The real question is for how long Russia will be able and willing to underwrite Belarus economy as nobody in the world needs MAZ trucks or any other industrial equipment made in Belarus. Russia can easily replace Belarus industrial exports with much better products from say, Korea or Brazil.
STOLYPIN: Moscow is not Minsk, but it is in its shadow
Can Lukashenko survive? While not impossible, it is looking increasingly unlikely. With the situation on the ground moving so quickly, though, I will ...www.intellinews.com
Another brilliant move by Putin. Lukashenko has distanced himself from Moscow in recent years, and out of the blue for the first time in his reign there are mass protests and an organized viable opposition and the army, integrated into the Russian armed forces in all but name, refuses to do what it has done for decades; protect the regime. Leaving Lukashenko no other choice than to bow down to Putin. If it gets worse he'll have no other choice than to "invite" polite people to move into the country. Russia will not let this buffer state fall.

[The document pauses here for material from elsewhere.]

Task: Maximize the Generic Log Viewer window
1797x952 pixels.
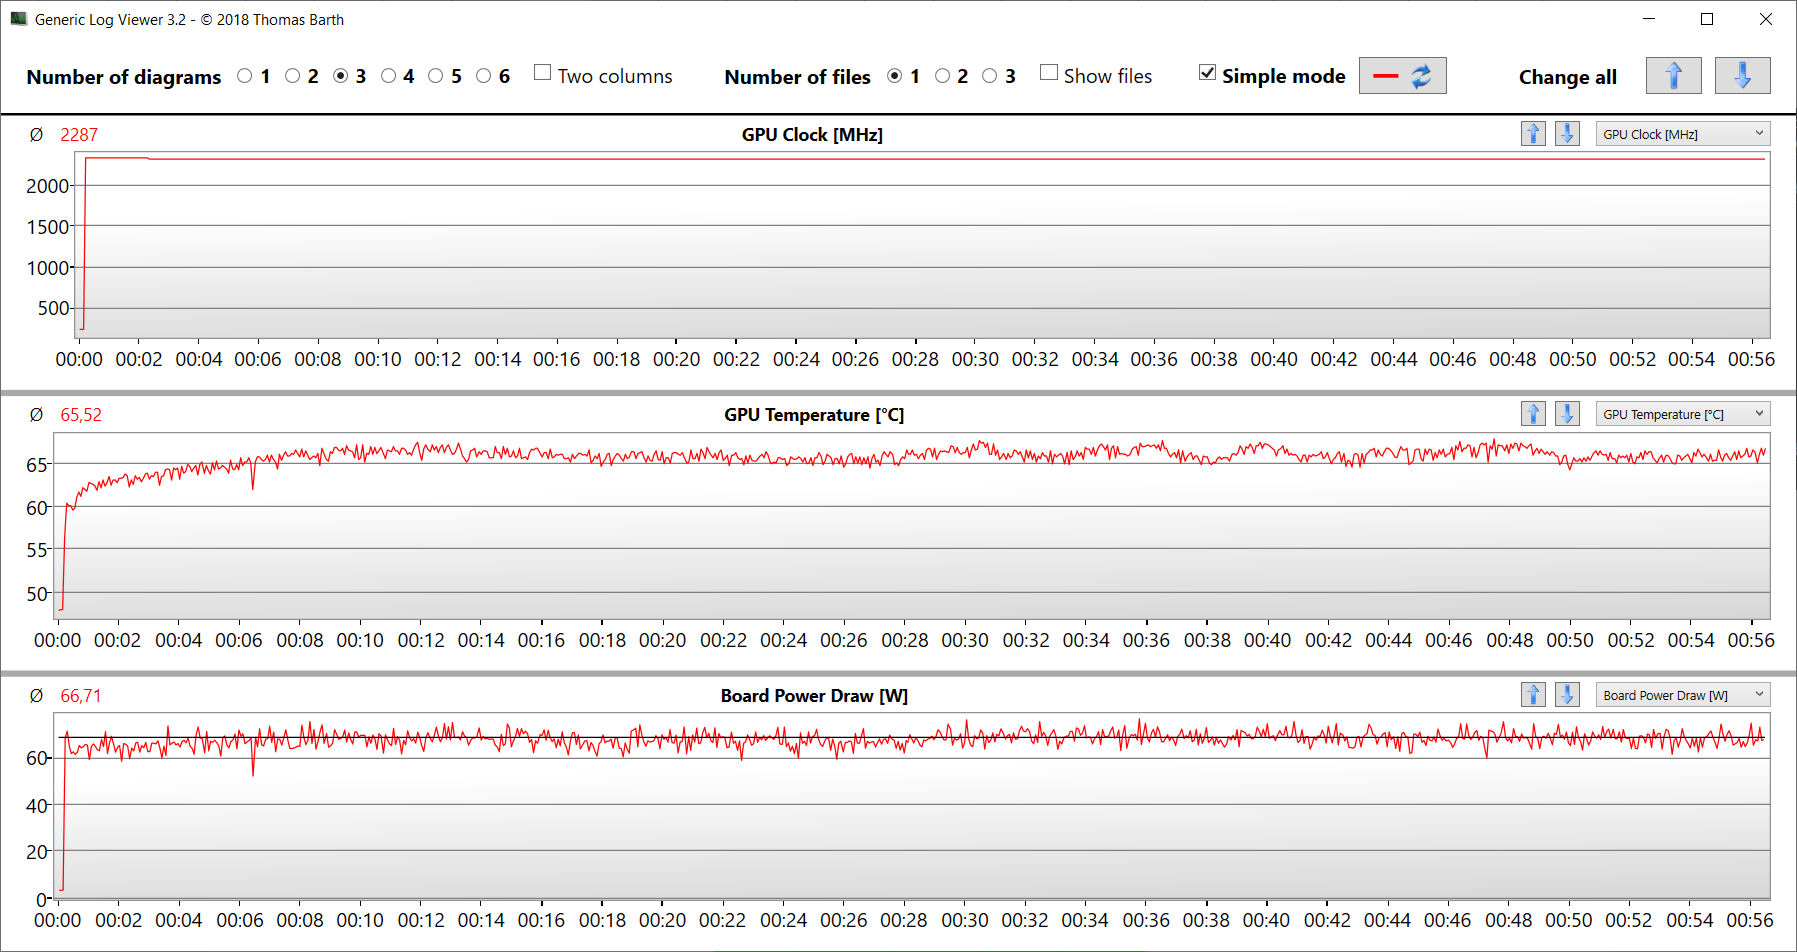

Putin plays grandmaster level chess while the EU thinks they're playing a game of checkers. All they've done is push the formerly semi-neutral Belarusian regime firmly into the arms of Russia. Retaining the status quo would have been better for everyone except Russia but of course realism doesn't exist in the fantasy world of Western politicians and diplomats. Nothing learned from Ukraine.
I have to disagree. Putin has to tread very carefully. He is actually in position damn if you do, damn if you don't. His media has been anti-Lukashenko since at least Russian invasion of Georgia in 2008. This went into overdrive since the Ukrainian adventure when Lukashenko covertly provided MASSIVE assistance (not free of charge, of course) to the state of Ukraine that helped to stall Russian invasion of another neighbor. Right now, Putin's best move is to quickly install at least in name "pro-Democracy" and "pro-Western" successor to Lukashenko. Backing the current leader is counterproductive. Also, one has to forget about swallowing Belarus as well. In short, like I've alluded earlier some sort of Armenian or Kyrguz scenario.
I didn't say Lukashenko himself would survive this, I mean the pro-Russian regime not just surviving but being more closely controlled by Moscow than it has ever been since 1991. Whether Lukashenko himself signs off on this or some muppet appointed by the Kremlin is irrelevant.
That I can agree on, but the West is moving much faster on this crisis than Kremlin at the moment. It looks like the successor has been picked already. Valery Tsepkalo intends to move to Poland
Actually Valery is already in Poland. To make matters worse for Russia, they have already opened a criminal case against Tesplkalo and requested that Interpol detain him. So, he had to spend 3 hours at a border crossing for diplomatic matters to be ironed out.